PROBLEM TO WORK ON: Which lines of the data hold the word "agent"? Copy all of them.

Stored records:
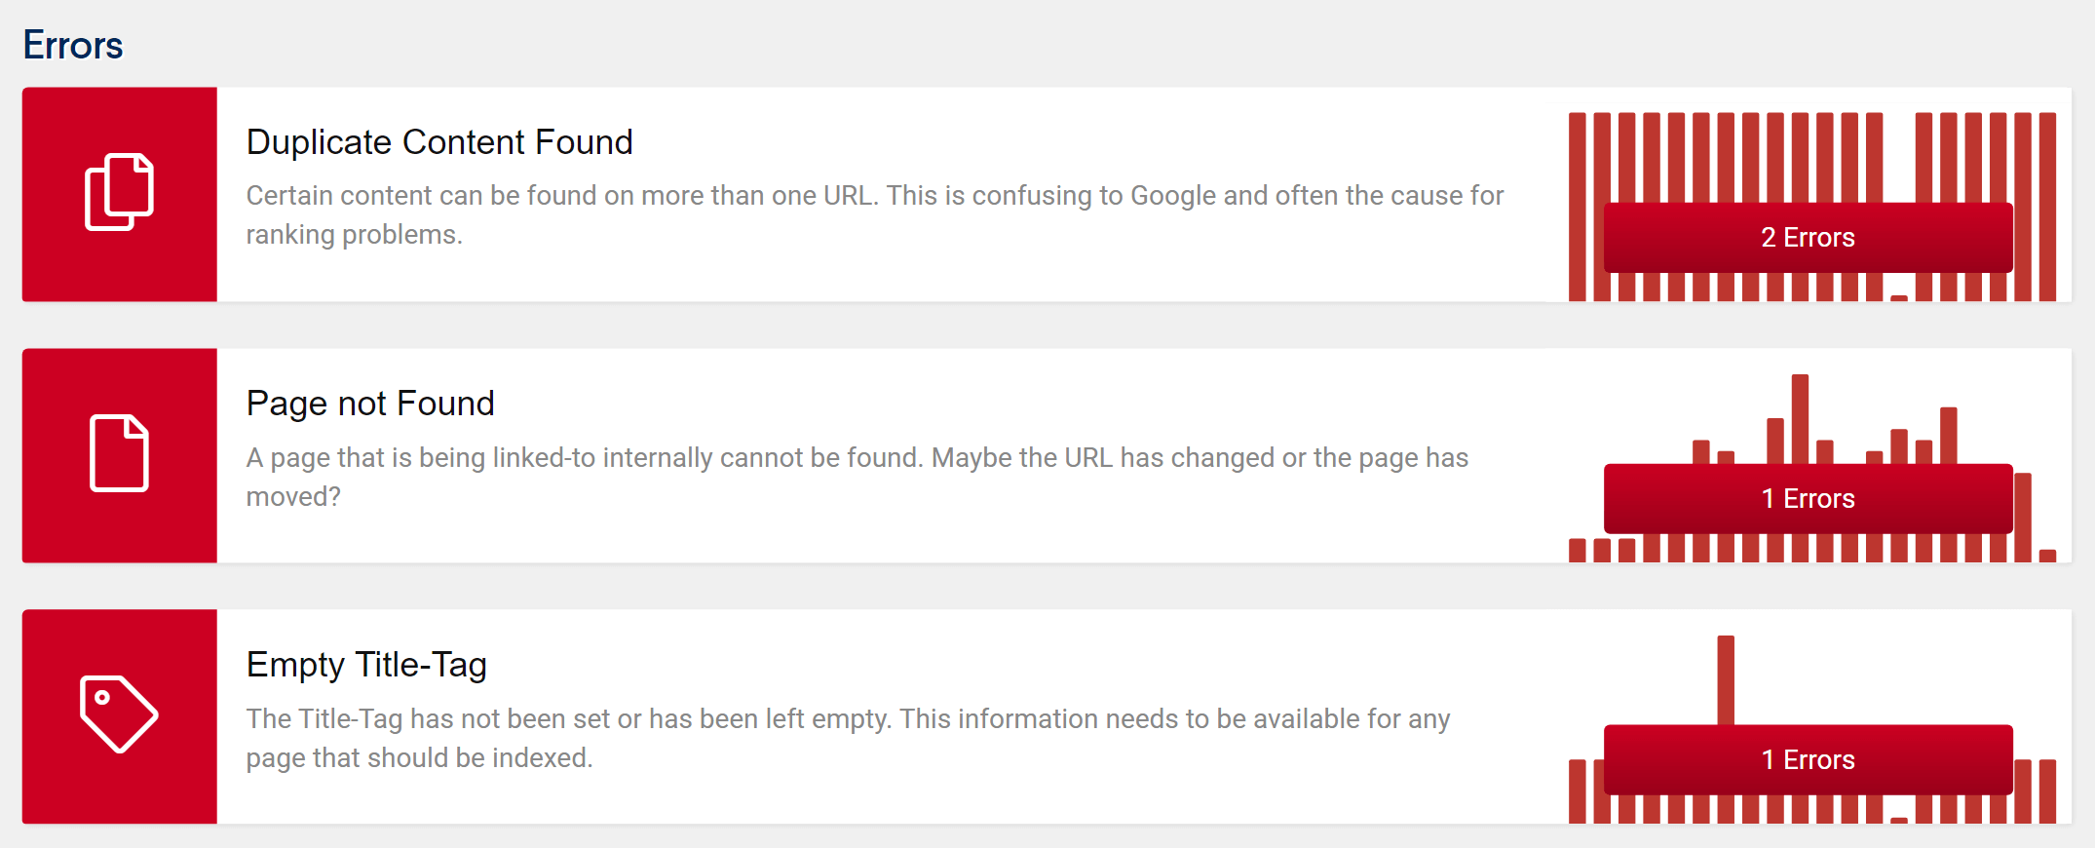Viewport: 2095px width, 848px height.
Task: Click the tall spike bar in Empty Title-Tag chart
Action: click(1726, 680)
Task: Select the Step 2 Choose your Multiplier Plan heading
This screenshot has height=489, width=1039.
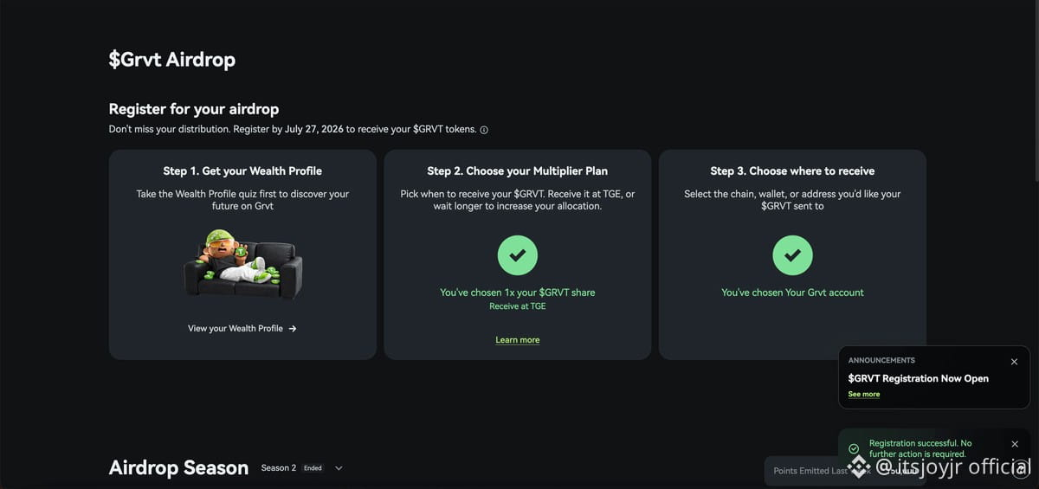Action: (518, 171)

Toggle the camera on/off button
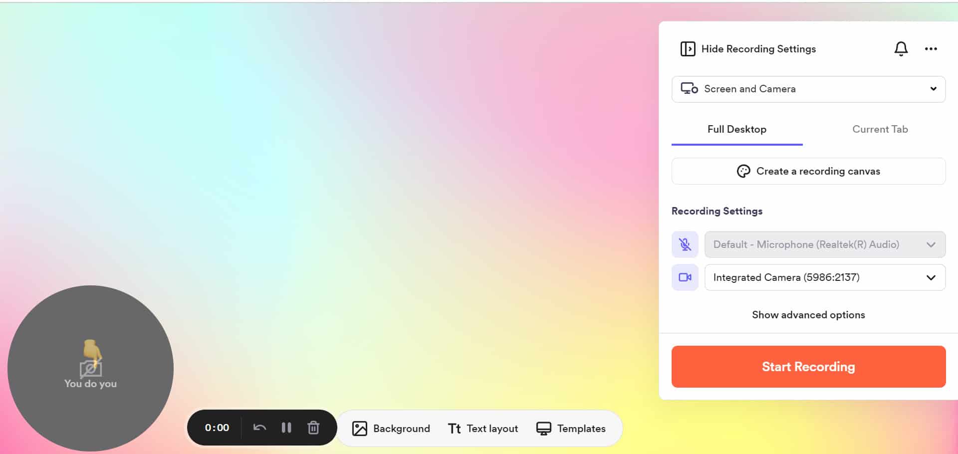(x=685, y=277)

...

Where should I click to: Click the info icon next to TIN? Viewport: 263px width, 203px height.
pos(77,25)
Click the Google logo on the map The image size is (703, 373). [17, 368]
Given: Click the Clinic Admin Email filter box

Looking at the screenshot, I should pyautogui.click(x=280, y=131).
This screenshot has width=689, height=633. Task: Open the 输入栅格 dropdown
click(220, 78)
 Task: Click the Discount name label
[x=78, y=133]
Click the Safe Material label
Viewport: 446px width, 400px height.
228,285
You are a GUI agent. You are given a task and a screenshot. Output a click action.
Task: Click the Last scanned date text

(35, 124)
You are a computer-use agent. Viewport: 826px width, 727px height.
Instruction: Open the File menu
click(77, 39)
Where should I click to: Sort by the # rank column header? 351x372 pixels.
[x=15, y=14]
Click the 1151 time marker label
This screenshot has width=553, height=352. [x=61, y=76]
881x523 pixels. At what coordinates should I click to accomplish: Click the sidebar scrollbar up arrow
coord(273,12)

SOLUTION TO THE EXERCISE:
You are a GUI agent. You are given a task and a screenshot. Output a click action.
You are a computer-use agent. Viewport: 826px width, 727px height.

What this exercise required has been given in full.